PPI deficit in PV-Cre;ErbB4^−/− mice and its amelioration by diazepam. (A) Similar mean baseline startle response in PV-Cre;ErbB4^−/− mice and control littermates. Response to background white noise (no stimulus, 70 dB) and auditory-evoked startle stimulus (120 dB) was measured. n = 7 and 6 for PV-Cre;ErbB4^+/+ and PV-Cre;ErbB4^−/− mice, respectively; P > 0.05. AU, arbitrary units. (B) Reduced PPI in PV-Cre;ErbB4^−/− mice.
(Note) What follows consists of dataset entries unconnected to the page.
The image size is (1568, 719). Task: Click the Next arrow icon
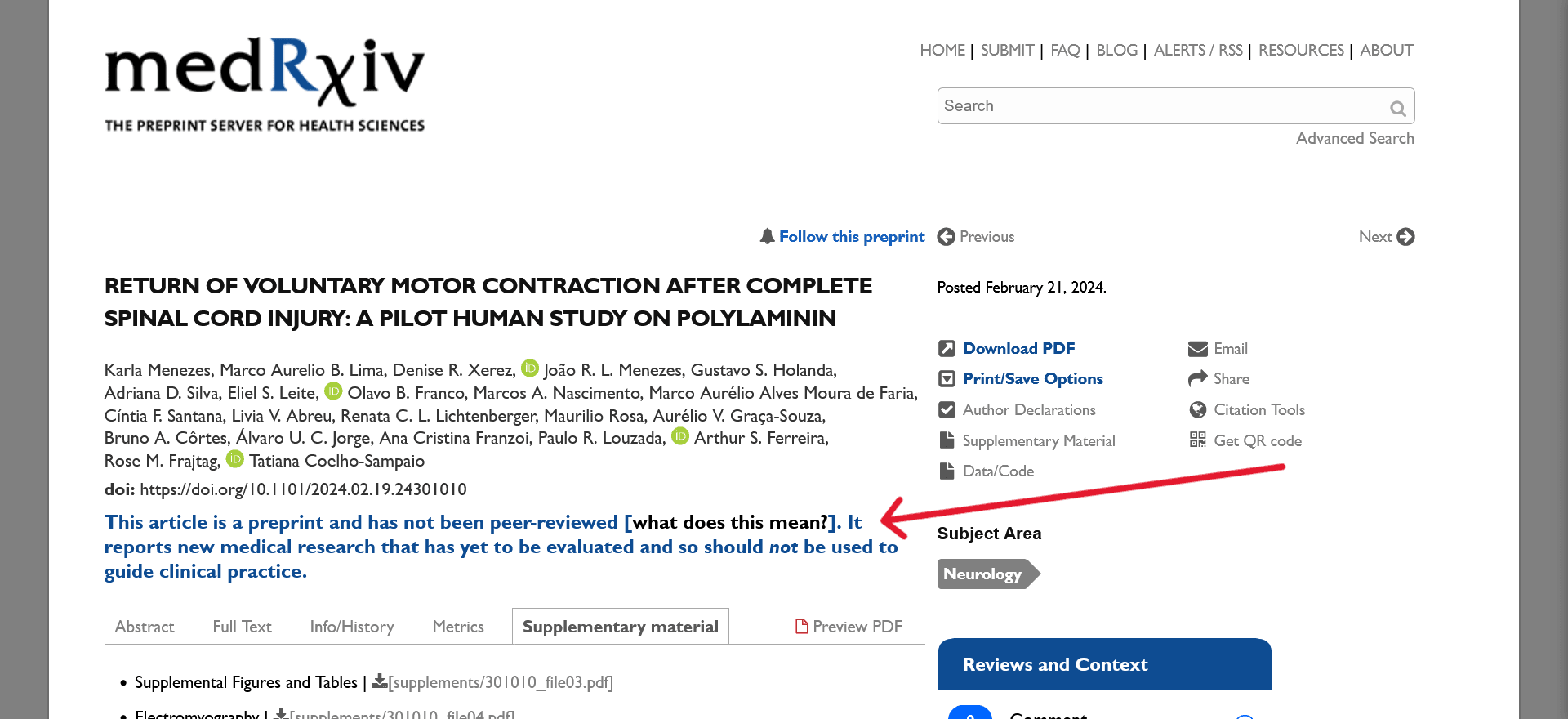point(1405,237)
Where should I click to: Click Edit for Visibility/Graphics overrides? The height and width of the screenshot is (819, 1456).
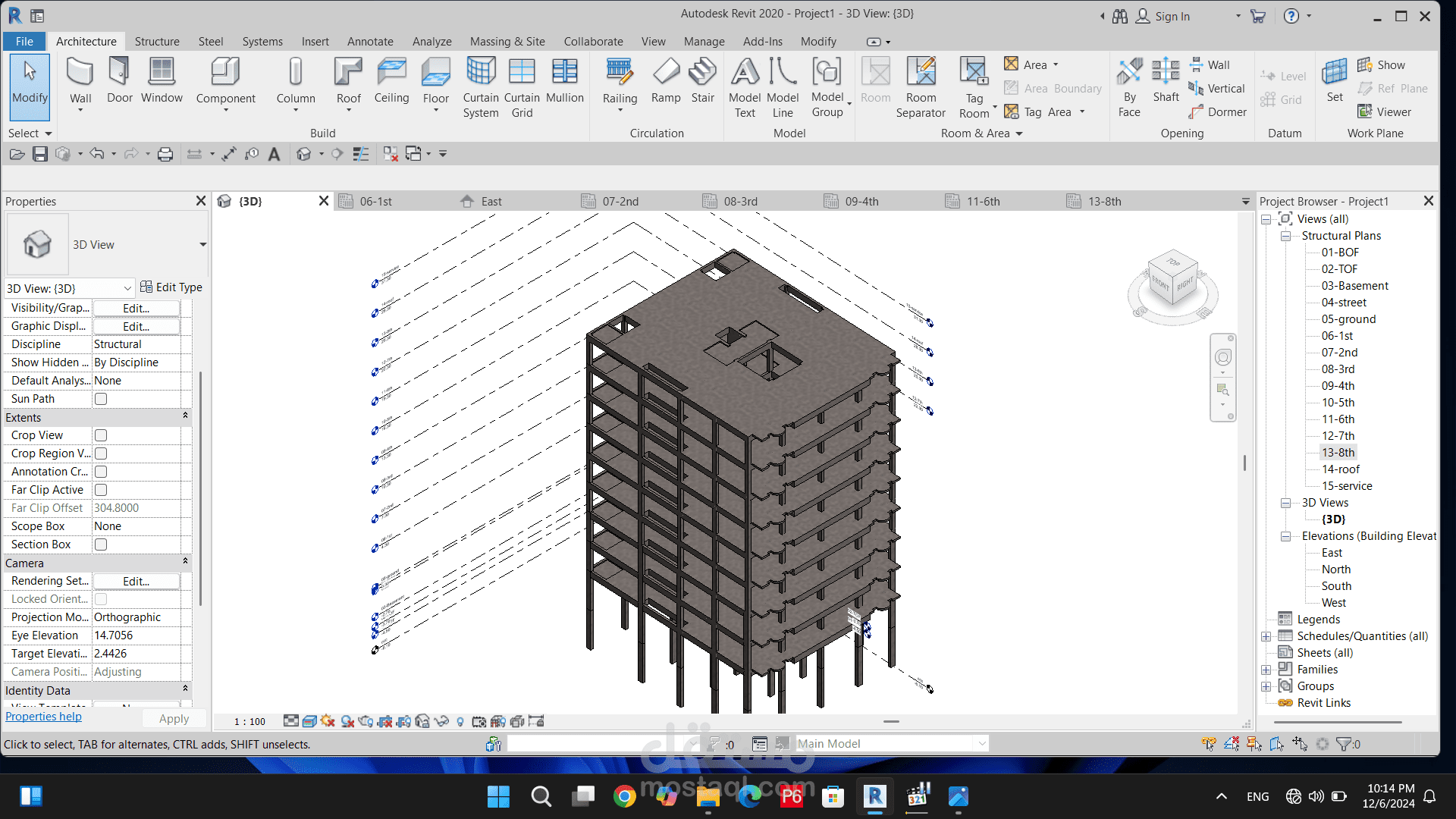click(136, 308)
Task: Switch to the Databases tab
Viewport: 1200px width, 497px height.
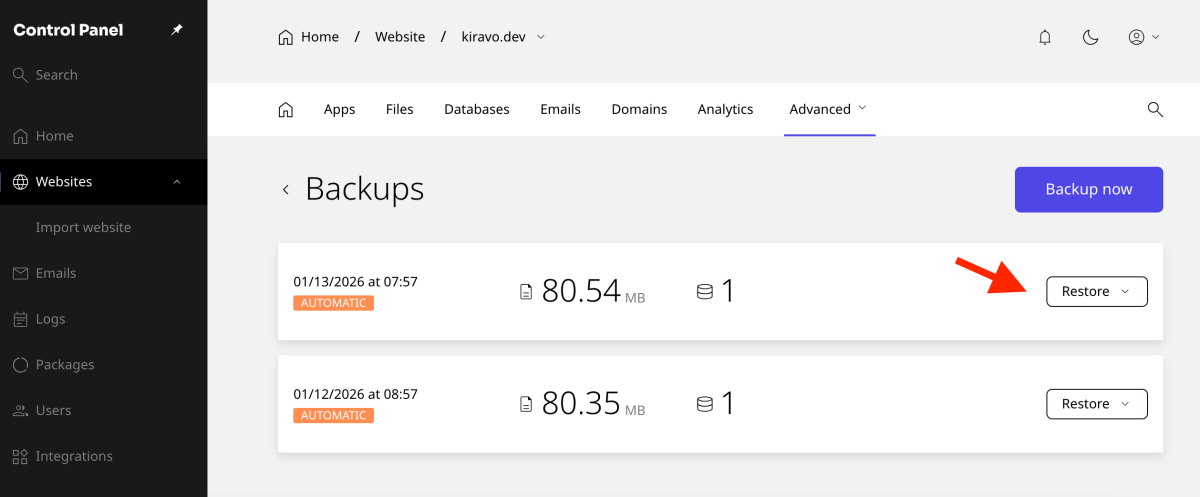Action: [x=476, y=109]
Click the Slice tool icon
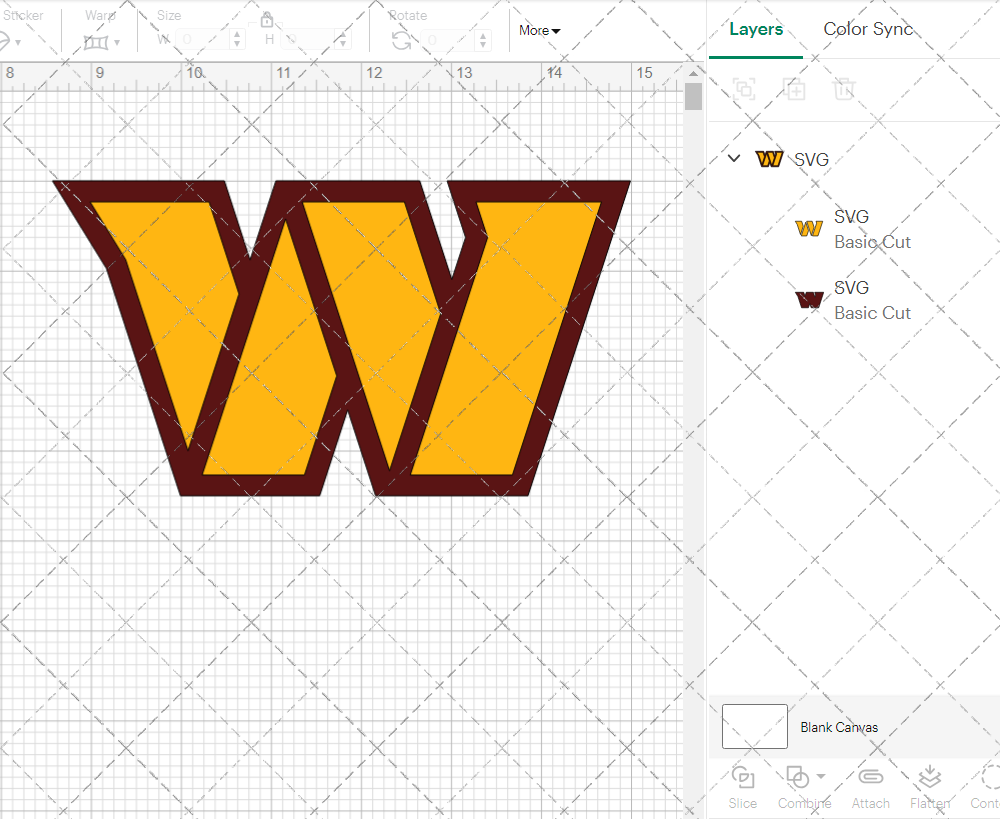The width and height of the screenshot is (1000, 819). pos(742,777)
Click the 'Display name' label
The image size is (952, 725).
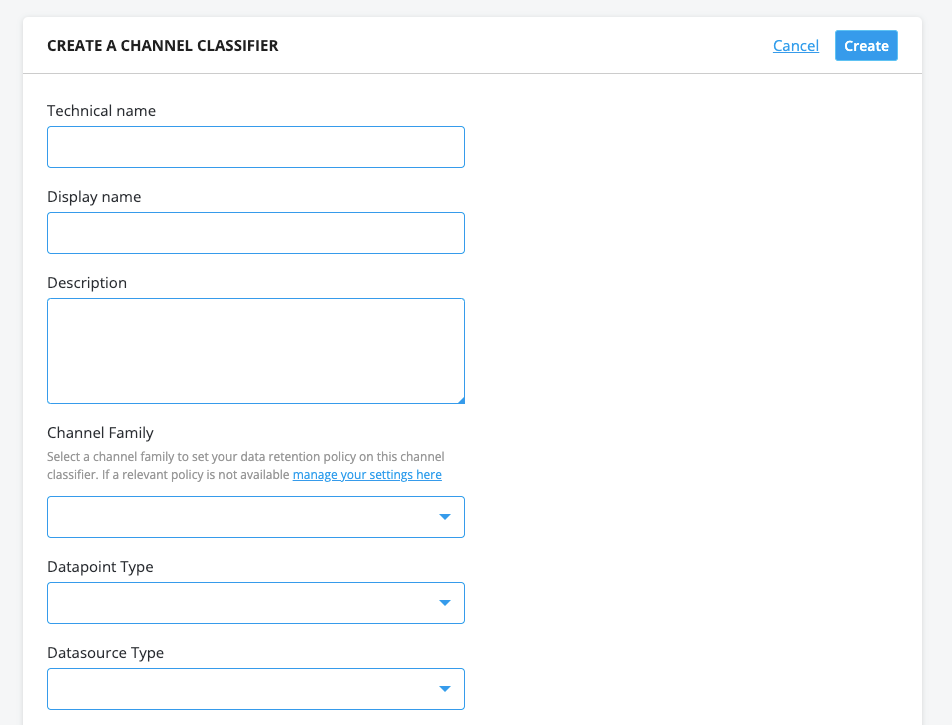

PPI (%) was calculated according to the formula: [100 − (startle amplitude on prepulse-pulse trials/startle amplitude on pulse alone trials) × 100]. n = 7 and 6 for PV-Cre;ErbB4^+/+ and PV-Cre;ErbB4^−/− mice, respectively; repeated measures, P = 0.004. (C) Diazepam attenuated PPI deficit in PV-Cre;ErbB4^−/− mice. Diazepam (3 mg/kg) or vehicle was injected intraperitoneally 30 min before PPI test. Repeated measures, *P < 0.05, ^#P = 0.573. For vehicle treatment, n = 10 and 12 for PV-Cre;ErbB4^−/− mice and control littermates, respectively; for diazepam treatment, n = 9 and 11 for PV-Cre;ErbB4^−/− and controls, respectively.